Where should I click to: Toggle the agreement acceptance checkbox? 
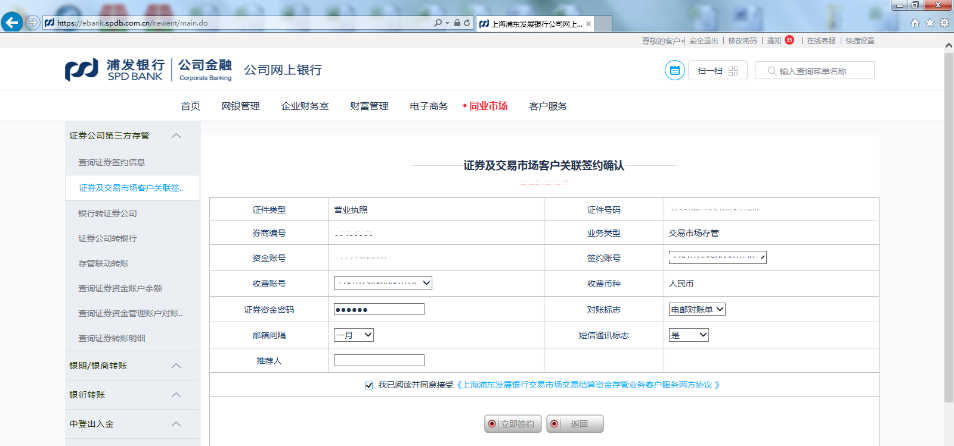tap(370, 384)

★ ★ ★

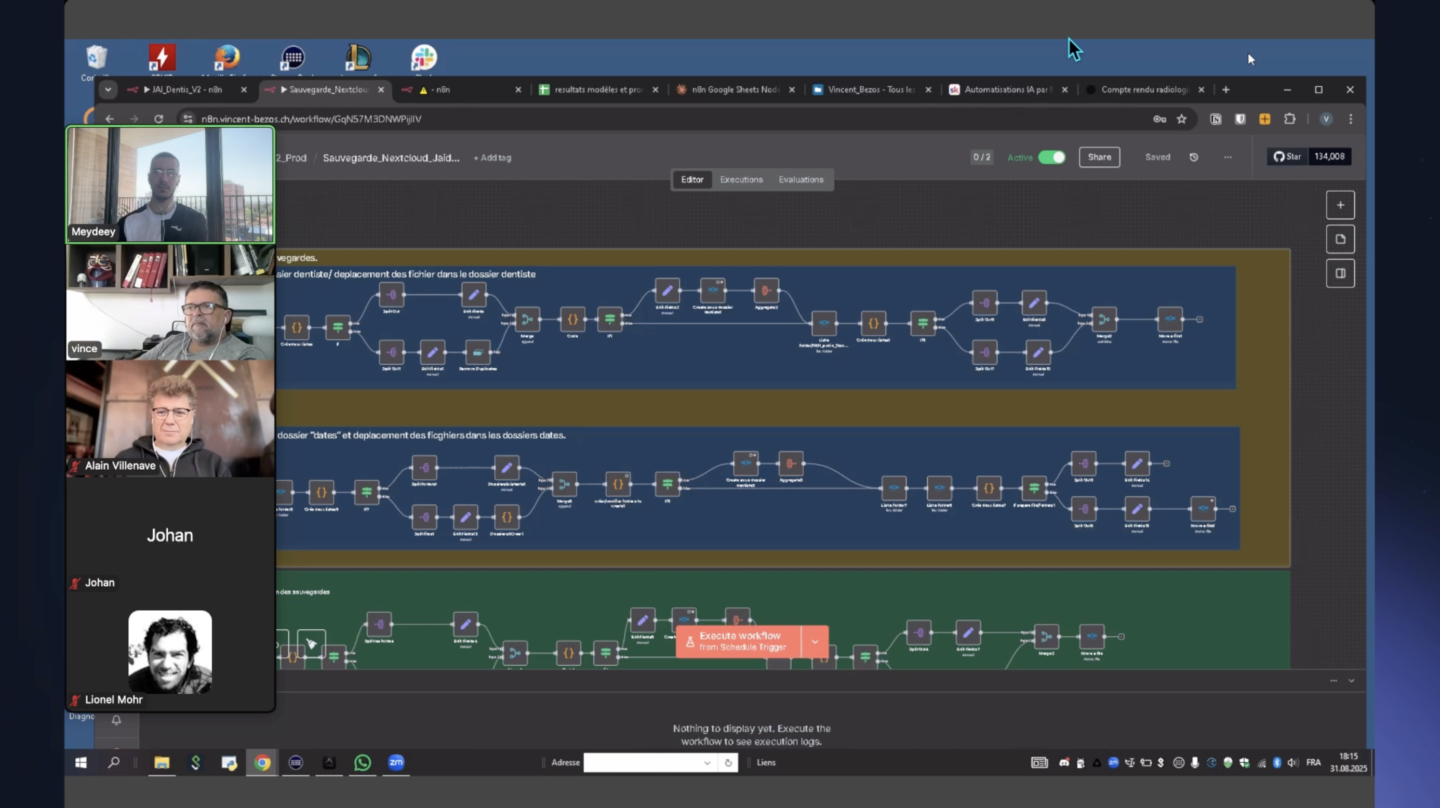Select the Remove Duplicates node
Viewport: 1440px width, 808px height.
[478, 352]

★ ★ ★

== Written task ==
Format the lines as a JSON list of strings, one string per line and with any blank lines omitted, starting at the line that contains "Where should I" and ending after the line that contains "tap(370, 384)". Leave the pictures out of your answer.

== Complete output ==
[
  "Where should I click to: Toggle the agreement acceptance checkbox? ",
  "tap(370, 384)"
]